The European Union’s General Data Protection Regulation (GDPR) protects European Union data subjects’ fundamental right to privacy and the protection of personal data. It introduces robust requirements that will raise and harmonize standards for data protection, security, and compliance.
What is GDPR?
The General Data Protection Regulation (GDPR) is a new European privacy law due to become enforceable on May 25, 2018. The GDPR will replace the EU Data Protection Directive, also known as Directive 95/46/EC, and is intended to harmonize data protection laws throughout the European Union (EU) by applying a single data protection law that is binding throughout each member state.
All eClincher services are GDPR ready
- eClincher uses advanced encryption methods to encrypt data, including the use of HTTPS. eClincher also uses advanced encryption to encrypt data at rest, where appropriate, that leverage Amazon AWS’s Key Management Service (KMS) and are designed to ensure that data cannot be decrypted by third parties.
- eClincher uses the OAuth 2.0 secure authentication protocol for authorization of Supported Platforms and Third-Party Apps.
- Access to the eClincher information systems, sandbox environment, and the production environment are limited to properly authorized users with security controls that include multi-factor authentication, single sign-on and OAuth 2.0.

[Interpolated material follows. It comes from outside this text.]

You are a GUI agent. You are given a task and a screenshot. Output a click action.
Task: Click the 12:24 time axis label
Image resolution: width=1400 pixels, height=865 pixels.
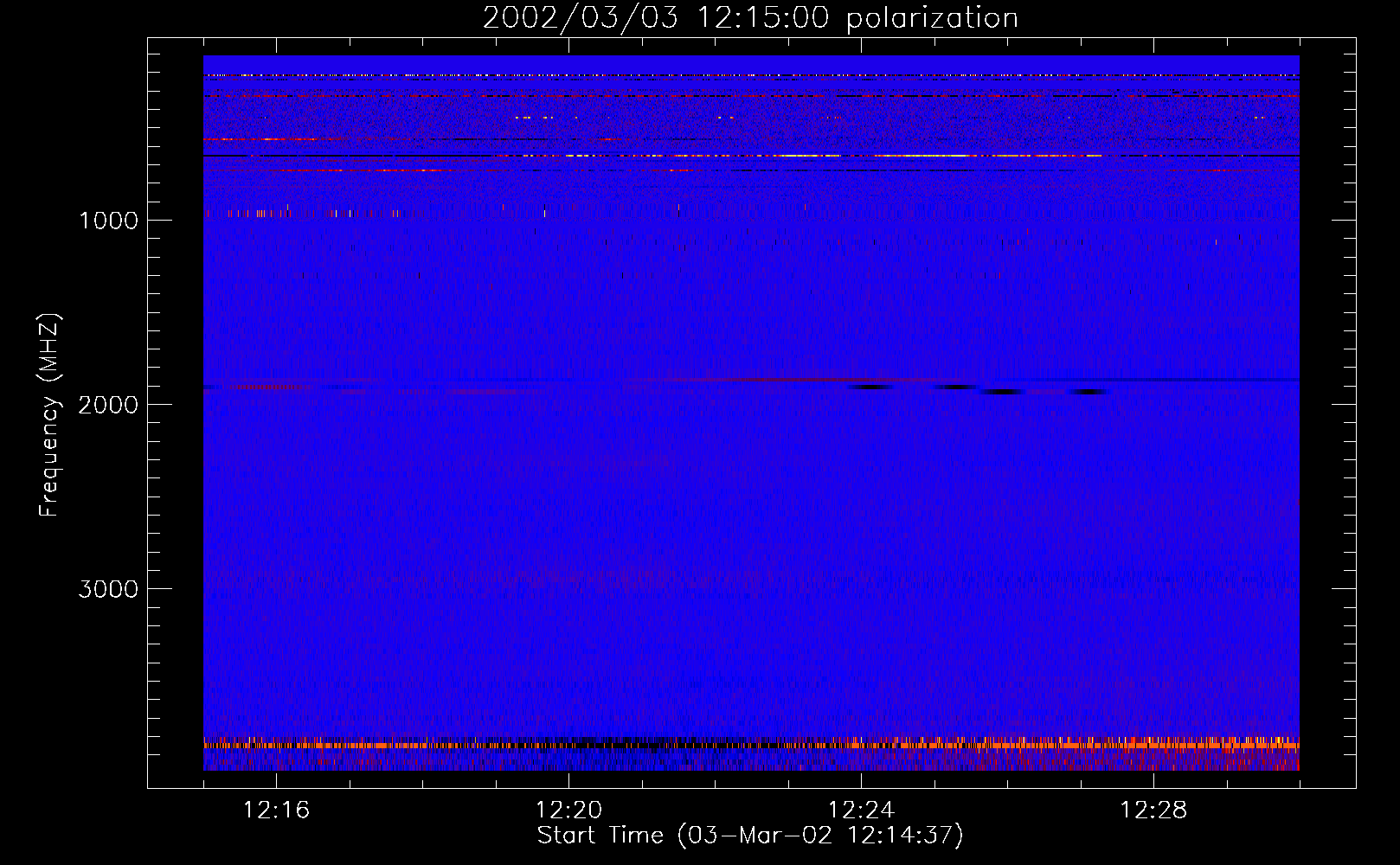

- eClincher maintains change management control mechanisms to ensure changes are performed in accordance with eClincher’s Change Management Policy and corresponding change management procedures, which include approval of all changes into production.
- eClincher ensures development, testing, and production environments exist and are segregated.
- eClincher regularly tests the key controls, systems and procedures of its Information Security Program with a view to ensuring that they are properly implemented and effective, including ongoing penetration testing conducted by Amazon AWS Trusted Advisor, Amazon AWS Cloud Trail, and Amazon AWS Inspector.
- eClincher maintains a disaster recovery, backups, and business continuity plan designed to ensure continuous delivery of its services.
- User can delete personal data associated with his or her connected third party accounts (such as social media accounts). Open the Add & Manage Accounts popup and delete your accounts. User can also request all of his or her data to be deleted by requesting our Customer Support to delete his or her account (via live chat at our website).
- At any time, User can request his or her data by contacting our Customer Support via live chat on our website. After verifying the User identity, we will then export and email the data to the User. Available data for export: Inbox items and Auto Post Queues and posts.
- If User decide to leave our Services, or simply not using our Services, after 6 months of inactivity without log in to our app or platform, his or her data will be permanently deleted.